Their permanent resident status was granted July 29, an Interior Ministry spokeswoman told Reuters. People who are considered Jews according to rabbinical codes are eligible for immediate citizenship under Israel’s “Law of Return.” Israel’s rabbinate does not recognize the Black Hebrews as Jews, however.

The Black Hebrews first arrived in Israel in 1969 as the followers of Ben Carter, a Chicago bus driver who believed African-Americans were one of the 10 lost tribes of Israel. Believing himself to be God’s representative on Earth after experiencing a visitation from the angel Gabriel, Carter changed his name to Ben Ammi Ben-Israel and led 350 black Americans first to Liberia and then to Israel.


The group received temporary resident status in 1990 on condition that no more of them came from the United States.

With Israel’s decision to grant them permanent residency, a move some say signals a liberalization of the country’s naturalization policies, the group plans to move to a newly built neighborhood on the outskirts of the desert town of Dimona.

British Church Bells Will Toll for David Kelly

LONDON (RNS) As a mark of respect for Dr. David Kelly, the Ministry of Defense scientist who apparently committed suicide over his role in the controversy about Iraq weapons, many churches throughout the country are planning to toll their mourning bells at the time of his funeral.

Kelly apparently committed suicide after being exposed as the source for a BBC story about how the British government manipulated its intelligence on Iraq’s alleged weapons of mass destruction.

His death has created more turmoil for the government of Prime Minister Tony Blair among a population that largely opposed the war against Iraq and where there was widespread skepticism about whether Saddam Hussein had weapons of mass destruction.

Kelly’s funeral is set for Wednesday (Aug. 6).

Among churches taking part will be Shrewsbury Abbey, Truro Cathedral and Bristol’s historic church of St. Mary Redcliffe.

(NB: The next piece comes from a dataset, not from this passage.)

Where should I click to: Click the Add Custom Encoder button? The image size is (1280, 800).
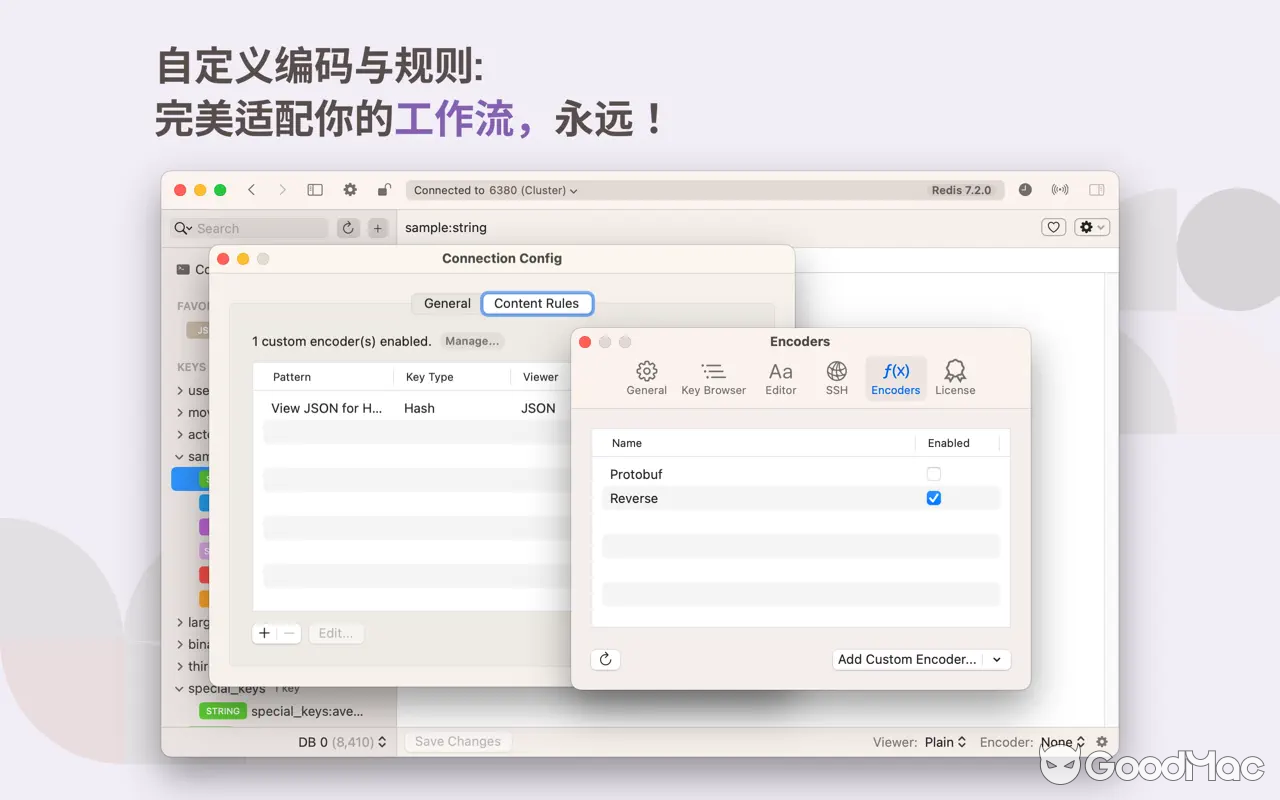pyautogui.click(x=908, y=659)
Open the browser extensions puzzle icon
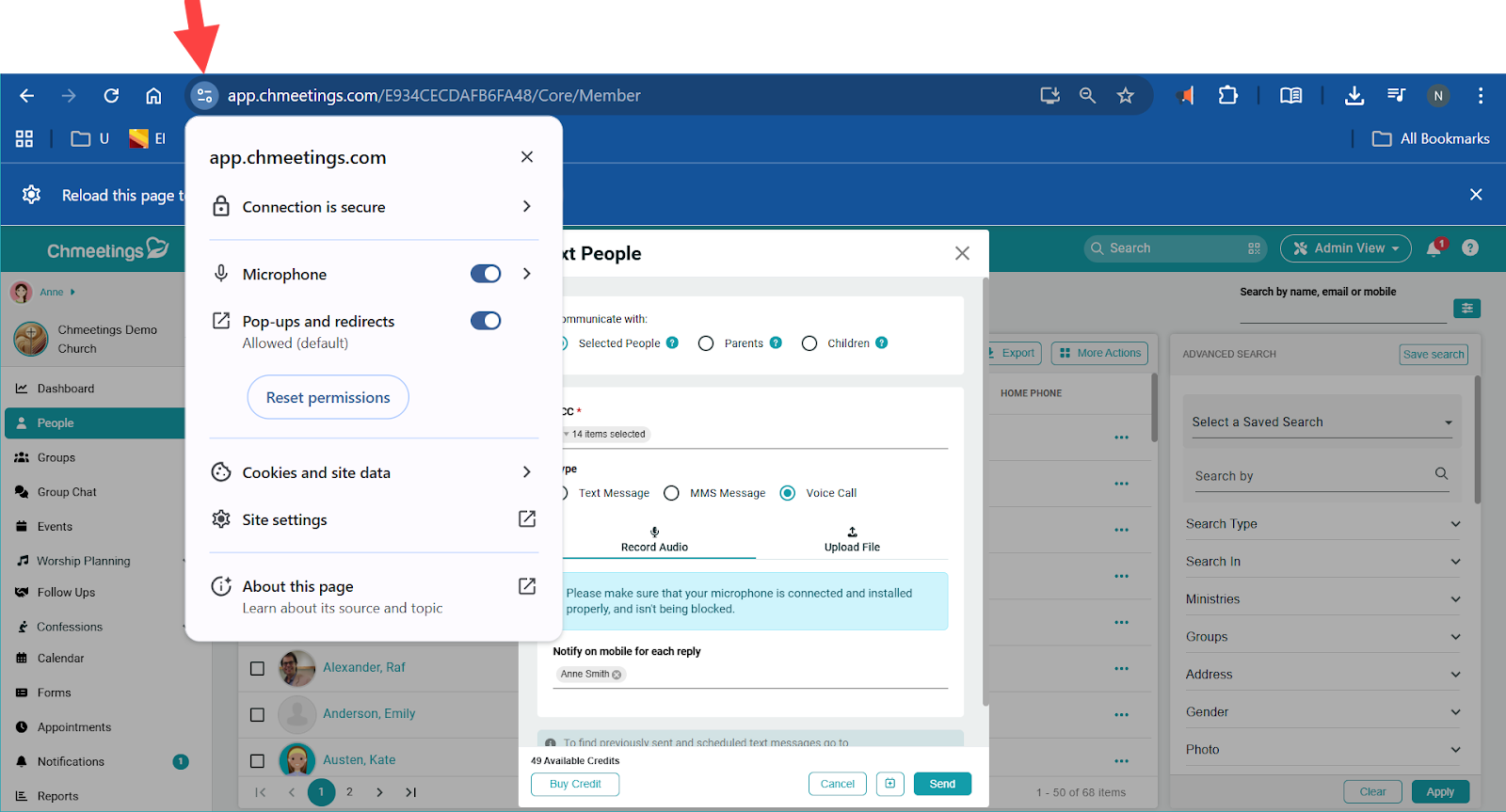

Exactly how many churches will be involved will not be known until the actual time, since the bell-ringing is in the nature of a spontaneous gesture as a mark of respect for Kelly and as an indication that people’s thoughts and prayers are with his family.

_ Robert Nowell

Quote of the Day: U.S. Secretary of Veterans Affairs Anthony J. Principi

(RNS) “I know St. Peter has welcomed Bob Hope to the gates of heaven, where there are so many soldiers, airmen and seamen who gave their lives and are waiting for him.”

_ U.S. Secretary of Veterans Affairs Anthony J. Principi, speaking Sunday (Aug. 3) on behalf of President Bush at a memorial Mass in honor of the late comedian Bob Hope at the Basilica of the Shrine of the Immaculate Conception in Washington.